## Single Cycle CPU Design

Here we have a single cycle CPU diagram. Answer the following questions:

1. Name each component.
2. Name each datapath stage and explain its functionality.

| Stage | Functionality |
| :---: | :--- |
| Instruction <br> Fetch | Send an address to the instruction memory <br> Read the instruction (MEM[PC]) |
| Decode / <br> Register Read | Generate the control signal values using the opcode \& funct fields <br> Read the register values with the rs \& rt fields <br> Sign / zero extend the immediate |
| Execute | Perform arithmetic / logical operations |
| Memory | Read from / write to the data memory |
| Register Write | Write back the ALU result / the memory load to the register file |

3. Provide data inputs and control signals to the next PC logic.
4. Implement the next PC logic.


Single Cycle CPU Control Logic

Note: The Zero signal in the ALU is just one way to do this
The reasoning for using a "Zero" here is that based on the following instructions (on the next page) that we need to account for, we only want to branch if two values are equal. We can easily do this by subtracting the two and outputting a 1 if the result is equivalent to 0 (hence the "Zero" signal)

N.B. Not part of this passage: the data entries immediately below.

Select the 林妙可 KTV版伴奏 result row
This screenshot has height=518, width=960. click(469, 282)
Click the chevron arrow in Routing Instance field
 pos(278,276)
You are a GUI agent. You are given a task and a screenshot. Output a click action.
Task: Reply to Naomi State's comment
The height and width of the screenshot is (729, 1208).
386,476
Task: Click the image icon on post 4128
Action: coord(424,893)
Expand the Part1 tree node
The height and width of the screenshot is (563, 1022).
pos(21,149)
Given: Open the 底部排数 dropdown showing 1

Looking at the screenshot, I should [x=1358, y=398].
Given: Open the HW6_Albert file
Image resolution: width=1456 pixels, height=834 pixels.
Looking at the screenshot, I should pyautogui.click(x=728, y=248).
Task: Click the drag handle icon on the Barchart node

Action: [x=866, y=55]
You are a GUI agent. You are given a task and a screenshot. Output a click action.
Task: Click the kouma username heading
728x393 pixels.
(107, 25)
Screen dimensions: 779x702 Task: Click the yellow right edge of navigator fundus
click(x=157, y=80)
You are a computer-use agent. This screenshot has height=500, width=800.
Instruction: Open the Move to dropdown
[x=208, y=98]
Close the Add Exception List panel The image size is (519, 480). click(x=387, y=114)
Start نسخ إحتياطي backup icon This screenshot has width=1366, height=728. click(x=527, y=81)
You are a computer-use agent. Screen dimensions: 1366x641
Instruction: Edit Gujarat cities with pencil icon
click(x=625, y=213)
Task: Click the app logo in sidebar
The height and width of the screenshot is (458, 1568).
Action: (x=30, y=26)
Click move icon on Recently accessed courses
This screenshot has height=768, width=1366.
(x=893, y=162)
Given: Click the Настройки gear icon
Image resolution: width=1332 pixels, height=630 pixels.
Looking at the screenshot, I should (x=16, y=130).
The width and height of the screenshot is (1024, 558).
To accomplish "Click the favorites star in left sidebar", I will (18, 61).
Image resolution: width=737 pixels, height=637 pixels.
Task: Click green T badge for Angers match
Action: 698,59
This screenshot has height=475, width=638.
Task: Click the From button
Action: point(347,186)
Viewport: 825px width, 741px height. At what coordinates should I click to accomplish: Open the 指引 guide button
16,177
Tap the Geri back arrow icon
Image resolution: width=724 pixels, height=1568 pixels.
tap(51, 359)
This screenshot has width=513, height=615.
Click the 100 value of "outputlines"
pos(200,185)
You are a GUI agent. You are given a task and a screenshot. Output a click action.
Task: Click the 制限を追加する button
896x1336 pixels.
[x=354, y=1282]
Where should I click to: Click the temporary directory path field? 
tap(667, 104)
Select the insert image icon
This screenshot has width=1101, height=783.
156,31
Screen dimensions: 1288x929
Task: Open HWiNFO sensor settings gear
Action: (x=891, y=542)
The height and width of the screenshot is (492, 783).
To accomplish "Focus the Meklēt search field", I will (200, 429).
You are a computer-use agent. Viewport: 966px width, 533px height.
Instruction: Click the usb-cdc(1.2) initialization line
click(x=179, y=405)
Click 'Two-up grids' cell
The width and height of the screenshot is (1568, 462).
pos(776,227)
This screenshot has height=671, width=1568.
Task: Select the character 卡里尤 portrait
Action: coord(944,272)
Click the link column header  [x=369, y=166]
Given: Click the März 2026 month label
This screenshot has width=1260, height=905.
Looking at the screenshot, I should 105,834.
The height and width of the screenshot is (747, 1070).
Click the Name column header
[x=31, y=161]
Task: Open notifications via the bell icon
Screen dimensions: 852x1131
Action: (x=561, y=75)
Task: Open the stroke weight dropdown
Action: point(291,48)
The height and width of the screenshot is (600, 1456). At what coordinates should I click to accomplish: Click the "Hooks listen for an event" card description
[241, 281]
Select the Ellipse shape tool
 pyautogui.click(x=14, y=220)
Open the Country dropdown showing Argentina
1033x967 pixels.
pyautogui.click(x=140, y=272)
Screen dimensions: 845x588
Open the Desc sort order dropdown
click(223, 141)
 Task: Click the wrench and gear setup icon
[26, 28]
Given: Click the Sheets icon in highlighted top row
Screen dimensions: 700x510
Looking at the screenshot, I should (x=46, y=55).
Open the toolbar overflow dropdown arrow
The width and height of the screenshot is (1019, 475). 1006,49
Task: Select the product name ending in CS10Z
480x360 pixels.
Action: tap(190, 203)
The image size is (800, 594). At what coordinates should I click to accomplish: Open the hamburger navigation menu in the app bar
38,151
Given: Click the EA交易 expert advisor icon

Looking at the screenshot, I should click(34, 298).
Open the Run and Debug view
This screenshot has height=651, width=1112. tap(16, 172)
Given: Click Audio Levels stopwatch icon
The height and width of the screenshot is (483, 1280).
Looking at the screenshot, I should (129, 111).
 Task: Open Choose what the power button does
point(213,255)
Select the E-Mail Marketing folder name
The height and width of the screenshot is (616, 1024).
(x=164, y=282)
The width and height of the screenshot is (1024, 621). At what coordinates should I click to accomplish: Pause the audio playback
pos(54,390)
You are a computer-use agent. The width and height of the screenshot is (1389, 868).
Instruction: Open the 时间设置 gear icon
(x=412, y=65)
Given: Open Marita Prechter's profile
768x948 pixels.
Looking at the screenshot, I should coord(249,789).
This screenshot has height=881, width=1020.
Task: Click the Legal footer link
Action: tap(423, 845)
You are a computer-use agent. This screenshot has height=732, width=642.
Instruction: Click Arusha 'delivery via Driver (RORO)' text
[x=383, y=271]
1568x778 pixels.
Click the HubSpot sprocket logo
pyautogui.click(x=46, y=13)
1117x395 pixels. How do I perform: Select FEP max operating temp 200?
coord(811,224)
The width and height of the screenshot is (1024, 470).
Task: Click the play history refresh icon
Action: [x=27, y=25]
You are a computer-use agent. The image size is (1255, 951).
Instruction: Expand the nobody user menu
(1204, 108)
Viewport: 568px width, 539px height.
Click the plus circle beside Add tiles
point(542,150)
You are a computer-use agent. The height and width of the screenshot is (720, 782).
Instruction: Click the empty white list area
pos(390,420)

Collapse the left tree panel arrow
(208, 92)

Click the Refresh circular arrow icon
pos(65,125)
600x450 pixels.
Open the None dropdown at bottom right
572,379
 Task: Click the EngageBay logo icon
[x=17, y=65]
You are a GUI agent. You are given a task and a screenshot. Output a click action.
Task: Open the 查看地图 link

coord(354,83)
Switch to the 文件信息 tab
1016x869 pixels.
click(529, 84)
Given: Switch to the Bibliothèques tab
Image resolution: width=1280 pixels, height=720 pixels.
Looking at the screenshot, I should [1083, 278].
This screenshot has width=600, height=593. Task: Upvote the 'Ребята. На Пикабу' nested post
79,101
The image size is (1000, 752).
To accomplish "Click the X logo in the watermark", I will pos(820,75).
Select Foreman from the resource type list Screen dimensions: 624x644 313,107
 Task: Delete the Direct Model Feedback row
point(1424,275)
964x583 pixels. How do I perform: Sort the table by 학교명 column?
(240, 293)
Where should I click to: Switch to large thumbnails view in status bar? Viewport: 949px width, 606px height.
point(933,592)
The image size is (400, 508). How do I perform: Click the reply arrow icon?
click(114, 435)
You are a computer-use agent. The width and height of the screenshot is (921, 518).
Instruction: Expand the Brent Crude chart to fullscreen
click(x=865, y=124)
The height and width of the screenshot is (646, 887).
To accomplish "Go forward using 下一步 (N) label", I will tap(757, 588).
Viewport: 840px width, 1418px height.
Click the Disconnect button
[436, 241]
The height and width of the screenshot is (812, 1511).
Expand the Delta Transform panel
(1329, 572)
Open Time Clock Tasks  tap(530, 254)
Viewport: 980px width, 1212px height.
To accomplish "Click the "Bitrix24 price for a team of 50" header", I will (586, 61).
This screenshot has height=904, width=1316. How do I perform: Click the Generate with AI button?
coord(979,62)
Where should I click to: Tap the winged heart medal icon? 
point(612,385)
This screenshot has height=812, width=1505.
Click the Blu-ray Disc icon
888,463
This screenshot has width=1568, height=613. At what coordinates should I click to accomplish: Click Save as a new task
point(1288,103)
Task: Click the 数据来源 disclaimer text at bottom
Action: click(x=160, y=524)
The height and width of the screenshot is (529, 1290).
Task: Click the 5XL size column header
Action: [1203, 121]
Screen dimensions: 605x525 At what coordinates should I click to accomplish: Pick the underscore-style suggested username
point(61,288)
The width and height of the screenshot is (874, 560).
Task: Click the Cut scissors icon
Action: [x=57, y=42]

Fill out the values for the control signals from the previous CPU diagram.

| Instrs. | Control Signals |  |  |  |  |  |  |  |  |  |
| :---: | :---: | :---: | :---: | :---: | :---: | :---: | :---: | :---: | :---: | :---: |
|  | Jump | Branch | RegDst | ExtOp | ALUSSrc | ALUCtr | MemWr | MemtoReg | RegWr |  |
| add | 0 | 0 | 1 | X | 0 | 0010 | 0 | 0 | 1 |  |
| ori | 0 | 0 | 0 | 0 | 1 | 0001 | 0 | 0 | 1 |  |
| lw | 0 | 0 | 0 | 1 | 1 | 0010 | 0 | 1 | 1 |  |
| sw | 0 | 0 | X | 1 | 1 | 0010 | 1 | X | 0 |  |
| beq | 0 | 1 | X | 1 | 0 | 0110 | 0 | X | 0 |  |
| j | 1 | X | X | X | X | XXXX | 0 | X | 0 |  |

X : don't care value(either 0 or 1 is ok)
This table shows the ALUCtr values for each operation of the ALU:

| Operation | AND | OR | ADD | SUB | SLT | NOR |
| :---: | :---: | :---: | :---: | :---: | :---: | :---: |
| ALUCtr | 0000 | 0001 | 0010 | 0110 | 0111 | 1100 |

## Clocking Methodology

- The input signal to each state element must stabilize before each rising edge.
- Critical path: Longest delay path between state elements in the circuit.
- $\mathrm{t}_{\mathrm{clk}} \geq \mathrm{t}_{\mathrm{clk}-\mathrm{to} \mathrm{q}}+\mathrm{t}_{\mathrm{cL}}+\mathrm{t}_{\text {setup }}$, where $\mathrm{t}_{\mathrm{cL}}$ is the critical path in the combinational logic.
- If we place registers in the critical path, we can shorten the period by reducing the amount of logic between registers.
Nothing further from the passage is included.